Returns functions used to implement the iteration protocol for tables.

Signature:

table-protocol table => test-function hash-function

Parameters:
  • table – An instance of <table>.

Values:
Discussion:

Returns the functions used to iterate over tables. These functions are in turn used to implement the other collection operations on <table>.

The test-function is used to compare table keys. It returns true if, according to the table’s equivalence predicate, the keys are members of the same equivalence class. Its signature must be:

test-function *key1* *key2* => *boolean*

The hash-function must compute the hash code of a key. Its signature must be:

hash-function *key* *initial-state* => *id* *result-state*

In this signature, initial-state is an instance of <hash-state>. The hash function computes the hash code of key, using the hash function that is associated with the table’s equivalence predicate. The hash code is returned as two values: an integer id and a hash-state result-state. This result-state is obtained by merging the initial-state with the hash-state that results from hashing key. The result-state may or may not be == to initial-state. The initial-state may be modified by this operation.

merge-hash-ids Function

Returns a hash ID created by merging two hash IDs.

Signature:

merge-hash-ids id1 id2 #key ordered => merged-id

Parameters:
Values:
Discussion:

Computes a new hash ID by merging the argument hash IDs in some implementation-dependent way. This can be used, for example, to generate a hash ID for an object by combining hash IDs of some of its parts.
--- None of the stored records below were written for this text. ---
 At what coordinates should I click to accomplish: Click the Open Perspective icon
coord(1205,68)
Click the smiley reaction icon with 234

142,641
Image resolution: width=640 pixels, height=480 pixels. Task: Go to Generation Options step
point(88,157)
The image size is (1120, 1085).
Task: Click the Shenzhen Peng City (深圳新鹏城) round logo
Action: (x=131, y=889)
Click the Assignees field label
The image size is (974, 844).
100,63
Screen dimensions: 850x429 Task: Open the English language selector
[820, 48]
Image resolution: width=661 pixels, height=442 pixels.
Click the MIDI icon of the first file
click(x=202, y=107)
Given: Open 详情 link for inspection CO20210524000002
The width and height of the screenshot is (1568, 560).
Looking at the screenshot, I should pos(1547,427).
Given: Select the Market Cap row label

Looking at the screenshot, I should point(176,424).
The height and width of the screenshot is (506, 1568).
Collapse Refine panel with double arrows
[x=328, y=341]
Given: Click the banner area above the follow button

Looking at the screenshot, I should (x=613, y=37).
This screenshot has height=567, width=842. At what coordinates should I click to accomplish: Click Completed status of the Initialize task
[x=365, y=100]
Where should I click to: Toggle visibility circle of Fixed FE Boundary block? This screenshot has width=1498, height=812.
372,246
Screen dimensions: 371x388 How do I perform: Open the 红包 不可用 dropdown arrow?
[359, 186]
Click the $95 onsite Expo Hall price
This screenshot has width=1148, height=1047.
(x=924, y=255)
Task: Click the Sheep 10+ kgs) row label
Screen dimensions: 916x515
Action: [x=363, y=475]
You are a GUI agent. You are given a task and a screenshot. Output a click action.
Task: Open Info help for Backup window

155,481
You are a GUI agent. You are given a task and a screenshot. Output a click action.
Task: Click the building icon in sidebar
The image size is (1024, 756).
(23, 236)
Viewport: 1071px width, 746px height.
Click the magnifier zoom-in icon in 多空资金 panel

The ordered argument determines whether the algorithm used to merge the IDs is permitted to be order-dependent. If false (the default), the merged result must be independent of the order in which the arguments are provided. If true, the order of the arguments matters because the algorithm used need not be either commutative or associative. It is best to provide a true value for ordered when possible, as this may result in a better distribution of hash IDs. However, ordered must only be true if that will not cause the hash function to violate the second constraint on hash functions, described in the DRM.

object-hash Function

The hash function for the equivalence predicate ==.

Signature:

object-hash object initial-state => hash-id result-state

Parameters:
Values:
Discussion:

Returns a hash code for object that corresponds to the equivalence predicate ==.

This function is a useful tool for writing hash functions in which the object identity of some component of a key is to be used in computing the hash code.

It returns a hash ID (an integer) and the result of merging the initial state with the associated hash state for the object, computed in some implementation-dependent manner.